Damage to the inoculated skin from the experimental infections was significant (Fig. 5). The major types of damage seen were loss of the epidermis (Fig. 5a), infiltration of neutrophils into the epidermal keratinocyte layers (Fig. 5b), and complete necrosis of the dermis (Fig. 5c). In general, the same types of cutaneous damage developed after inoculation with S. aureus onto normal or cyclophosphamide-treated C57BL/6 mice, and with Balb/c mice, although the amounts of damage varied for the different experimental conditions (Fig. 6a–e). Dermal necrosis resulted in conversion of the dermis and overlying epidermis into a shrunken and discolored layer overlying the remaining fat cells of the subcutaneous tissue underneath. This process did not occur until 48 h after inoculation, but it was frequent in the infected skin; for example, with the #25923 strain of S. aureus in C57BL/6 mice (Fig. 6a) it affected approximately 67% of fields at 48 h after inoculation. Since dermal necrosis also occurred in cyclophosphamide-treated animals (Fig. 6b), it was apparently due to effects of the bacteria and not to those of the host inflammatory response. Studies using saline-inoculated mice demonstrated that tape-stripping alone produced only minimal amounts of cutaneous damage as compared to the experimental infections (Fig. 6e).
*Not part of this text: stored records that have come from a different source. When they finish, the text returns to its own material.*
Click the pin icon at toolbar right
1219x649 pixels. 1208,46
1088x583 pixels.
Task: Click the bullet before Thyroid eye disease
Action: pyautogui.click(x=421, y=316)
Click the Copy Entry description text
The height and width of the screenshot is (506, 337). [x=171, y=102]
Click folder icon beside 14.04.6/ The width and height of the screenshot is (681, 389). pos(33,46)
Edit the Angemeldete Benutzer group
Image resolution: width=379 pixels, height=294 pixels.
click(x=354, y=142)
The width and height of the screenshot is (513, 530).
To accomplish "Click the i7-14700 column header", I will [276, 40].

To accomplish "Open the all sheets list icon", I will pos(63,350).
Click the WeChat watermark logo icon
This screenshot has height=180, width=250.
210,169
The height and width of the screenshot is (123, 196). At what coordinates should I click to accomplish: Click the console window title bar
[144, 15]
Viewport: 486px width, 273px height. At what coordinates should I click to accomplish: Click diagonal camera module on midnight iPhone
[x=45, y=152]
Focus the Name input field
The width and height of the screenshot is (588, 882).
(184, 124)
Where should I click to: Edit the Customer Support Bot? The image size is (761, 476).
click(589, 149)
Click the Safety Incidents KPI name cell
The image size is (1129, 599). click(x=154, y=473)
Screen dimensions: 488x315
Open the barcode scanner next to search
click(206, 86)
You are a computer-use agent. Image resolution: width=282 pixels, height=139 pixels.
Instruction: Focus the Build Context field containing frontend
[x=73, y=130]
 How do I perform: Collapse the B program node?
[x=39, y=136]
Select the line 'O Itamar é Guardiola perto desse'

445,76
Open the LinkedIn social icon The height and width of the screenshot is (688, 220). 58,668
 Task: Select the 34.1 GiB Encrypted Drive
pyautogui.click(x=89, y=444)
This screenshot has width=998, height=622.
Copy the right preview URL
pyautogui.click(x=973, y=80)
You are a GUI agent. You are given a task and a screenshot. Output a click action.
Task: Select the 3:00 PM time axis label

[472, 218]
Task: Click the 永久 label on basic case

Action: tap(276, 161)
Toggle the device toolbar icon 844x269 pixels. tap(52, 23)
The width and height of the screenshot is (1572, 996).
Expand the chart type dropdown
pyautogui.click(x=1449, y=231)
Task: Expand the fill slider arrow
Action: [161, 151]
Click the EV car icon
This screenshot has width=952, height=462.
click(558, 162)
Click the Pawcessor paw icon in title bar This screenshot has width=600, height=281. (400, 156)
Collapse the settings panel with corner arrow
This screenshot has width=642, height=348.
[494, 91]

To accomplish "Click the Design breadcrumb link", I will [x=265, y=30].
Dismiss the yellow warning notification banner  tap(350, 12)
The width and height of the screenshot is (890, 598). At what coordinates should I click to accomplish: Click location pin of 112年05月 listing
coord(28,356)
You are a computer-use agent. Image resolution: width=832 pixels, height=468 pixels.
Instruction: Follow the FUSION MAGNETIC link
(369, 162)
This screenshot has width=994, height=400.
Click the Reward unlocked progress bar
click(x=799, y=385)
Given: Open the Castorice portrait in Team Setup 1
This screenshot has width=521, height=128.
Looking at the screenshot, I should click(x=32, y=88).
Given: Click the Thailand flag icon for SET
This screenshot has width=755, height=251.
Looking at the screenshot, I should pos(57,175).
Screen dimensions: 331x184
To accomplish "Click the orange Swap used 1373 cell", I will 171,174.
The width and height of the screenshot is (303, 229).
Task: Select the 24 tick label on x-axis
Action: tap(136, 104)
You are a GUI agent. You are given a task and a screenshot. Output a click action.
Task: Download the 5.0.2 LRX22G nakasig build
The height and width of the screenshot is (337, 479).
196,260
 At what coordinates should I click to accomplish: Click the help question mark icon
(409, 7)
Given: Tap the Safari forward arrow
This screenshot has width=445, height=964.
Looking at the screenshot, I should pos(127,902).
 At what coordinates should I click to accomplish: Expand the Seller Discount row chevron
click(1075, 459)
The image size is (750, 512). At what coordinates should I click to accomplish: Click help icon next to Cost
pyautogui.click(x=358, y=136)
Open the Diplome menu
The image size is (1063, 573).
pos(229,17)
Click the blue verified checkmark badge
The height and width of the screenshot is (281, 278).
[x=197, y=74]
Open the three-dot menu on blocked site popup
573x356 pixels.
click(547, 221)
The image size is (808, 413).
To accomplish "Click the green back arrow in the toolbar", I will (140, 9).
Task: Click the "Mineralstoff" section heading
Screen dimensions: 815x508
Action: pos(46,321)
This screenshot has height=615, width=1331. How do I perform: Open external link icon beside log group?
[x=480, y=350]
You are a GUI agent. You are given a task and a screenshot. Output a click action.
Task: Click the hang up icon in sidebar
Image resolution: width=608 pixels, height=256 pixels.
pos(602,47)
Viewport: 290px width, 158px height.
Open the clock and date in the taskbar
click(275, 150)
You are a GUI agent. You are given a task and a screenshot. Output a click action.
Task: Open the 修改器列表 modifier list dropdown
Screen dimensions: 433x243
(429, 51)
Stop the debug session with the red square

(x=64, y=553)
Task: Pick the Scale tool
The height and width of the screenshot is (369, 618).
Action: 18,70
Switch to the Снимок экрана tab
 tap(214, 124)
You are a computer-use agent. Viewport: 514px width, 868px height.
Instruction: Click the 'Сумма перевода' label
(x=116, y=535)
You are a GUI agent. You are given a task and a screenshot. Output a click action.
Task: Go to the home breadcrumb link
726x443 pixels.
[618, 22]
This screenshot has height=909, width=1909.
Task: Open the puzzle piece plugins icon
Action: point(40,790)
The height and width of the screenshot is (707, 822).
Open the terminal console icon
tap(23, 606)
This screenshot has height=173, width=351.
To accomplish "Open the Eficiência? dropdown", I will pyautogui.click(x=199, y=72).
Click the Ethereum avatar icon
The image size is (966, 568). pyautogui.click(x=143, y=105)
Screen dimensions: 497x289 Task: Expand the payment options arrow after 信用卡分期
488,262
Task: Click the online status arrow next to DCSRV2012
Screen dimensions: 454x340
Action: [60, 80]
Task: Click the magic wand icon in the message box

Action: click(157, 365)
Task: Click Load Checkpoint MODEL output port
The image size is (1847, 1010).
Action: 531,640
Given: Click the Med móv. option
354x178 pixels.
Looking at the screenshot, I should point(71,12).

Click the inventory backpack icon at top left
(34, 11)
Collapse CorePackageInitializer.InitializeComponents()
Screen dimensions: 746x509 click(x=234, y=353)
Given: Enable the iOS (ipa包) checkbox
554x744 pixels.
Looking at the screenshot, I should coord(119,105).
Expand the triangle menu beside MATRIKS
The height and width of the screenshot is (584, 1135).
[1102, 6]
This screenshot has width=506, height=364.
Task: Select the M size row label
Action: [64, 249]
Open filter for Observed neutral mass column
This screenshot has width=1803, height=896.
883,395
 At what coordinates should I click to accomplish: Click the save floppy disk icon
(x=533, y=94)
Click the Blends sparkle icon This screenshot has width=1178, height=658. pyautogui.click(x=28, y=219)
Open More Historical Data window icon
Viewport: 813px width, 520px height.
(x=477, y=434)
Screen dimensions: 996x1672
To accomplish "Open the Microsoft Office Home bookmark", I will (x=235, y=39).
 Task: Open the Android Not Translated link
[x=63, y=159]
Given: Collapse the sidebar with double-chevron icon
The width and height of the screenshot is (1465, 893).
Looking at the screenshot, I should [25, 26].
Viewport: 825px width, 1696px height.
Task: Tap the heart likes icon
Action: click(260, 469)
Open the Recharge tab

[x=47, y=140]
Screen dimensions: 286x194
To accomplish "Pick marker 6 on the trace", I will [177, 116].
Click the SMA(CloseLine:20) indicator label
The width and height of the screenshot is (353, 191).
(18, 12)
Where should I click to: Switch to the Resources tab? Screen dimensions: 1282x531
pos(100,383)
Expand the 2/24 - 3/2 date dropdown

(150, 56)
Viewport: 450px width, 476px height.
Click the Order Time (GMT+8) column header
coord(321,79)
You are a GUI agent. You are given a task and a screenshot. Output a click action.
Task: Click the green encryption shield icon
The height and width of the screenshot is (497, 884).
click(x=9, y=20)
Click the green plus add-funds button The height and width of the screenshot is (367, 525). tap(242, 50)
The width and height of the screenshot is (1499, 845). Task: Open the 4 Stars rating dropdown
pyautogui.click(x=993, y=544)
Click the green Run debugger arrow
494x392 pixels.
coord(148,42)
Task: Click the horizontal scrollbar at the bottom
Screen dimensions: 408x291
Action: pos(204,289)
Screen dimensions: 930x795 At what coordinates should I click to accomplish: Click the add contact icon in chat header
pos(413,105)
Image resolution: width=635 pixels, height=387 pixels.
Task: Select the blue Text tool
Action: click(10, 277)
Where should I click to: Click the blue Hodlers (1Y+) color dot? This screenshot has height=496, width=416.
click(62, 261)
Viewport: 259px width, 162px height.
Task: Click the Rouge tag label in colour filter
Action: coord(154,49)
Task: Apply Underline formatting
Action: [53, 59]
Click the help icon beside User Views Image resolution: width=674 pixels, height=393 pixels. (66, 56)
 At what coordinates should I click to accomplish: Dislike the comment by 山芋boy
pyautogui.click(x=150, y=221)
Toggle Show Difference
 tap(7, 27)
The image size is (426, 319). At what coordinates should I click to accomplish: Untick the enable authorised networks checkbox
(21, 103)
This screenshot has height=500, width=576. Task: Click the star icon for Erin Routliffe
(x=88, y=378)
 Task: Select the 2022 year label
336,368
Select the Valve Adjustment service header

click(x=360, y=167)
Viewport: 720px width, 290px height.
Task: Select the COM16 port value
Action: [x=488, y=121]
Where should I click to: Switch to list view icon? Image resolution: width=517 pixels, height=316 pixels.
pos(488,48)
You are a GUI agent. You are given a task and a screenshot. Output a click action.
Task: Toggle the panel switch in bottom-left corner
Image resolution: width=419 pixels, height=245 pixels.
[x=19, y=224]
Each site in the inoculated skin from either cyclophosphamide-treated or untreated C57BL/6 mice at 6 h after inoculation was examined for dermal bacterial foci (presence of bacteria located below the dermal-epidermal junction), and then the characteristics of each focus with respect to accompanying epidermal damage was assessed (Table 1). This study was undertaken to determine if the bacteria gained access to the dermis and the blood vessels located there because the epidermis had either been lost (absent epidermis) or significantly damaged by the infection process. However, most of the dermal foci were found either beneath intact epidermis or associated with hair follicle outlet infections, indicating that epidermal damage was not required for invasion into the dermis.
In this model system it appears that S. aureus can rapidly (within 6 h) penetrate through intact keratinocyte layers of the epidermis and into the dermis below; at some point within this 6 h the invading organisms also distribute to distant organs. Although severe damage to the dermis and dermal blood vessels does develop in these infections, the visible effects would seem to occur too late (between 24 and 48 h) after inoculation to really be involved in the dissemination process. More subtle cutaneous changes might perhaps be involved, as well as a number of other routes into the bloodstream, as discussed below. The dermal necrosis process is apparently due to the bacteria themselves and not the host inflammatory cells in that it also occurs in cyclophosphamide-treated animals. Infections of hair follicles, especially at the infundibular outlets, do occur in this model system and could be involved in the dissemination process by affording the bacteria more rapid ingress to the deeper dermal blood vessels. However, deep hair follicle infections (below 100 mm from the skin surface) were relatively uncommon in the S. aureus-inoculated skin at early time points and did not seem to disrupt the follicle integrity or cause significant inflammatory responses. It should be noted that the two strains of S. aureus used in these studies have previously been found to be virulent in a variety of animal models and to produce a number of important virulence factors; the organisms are described more fully in the Methods section below.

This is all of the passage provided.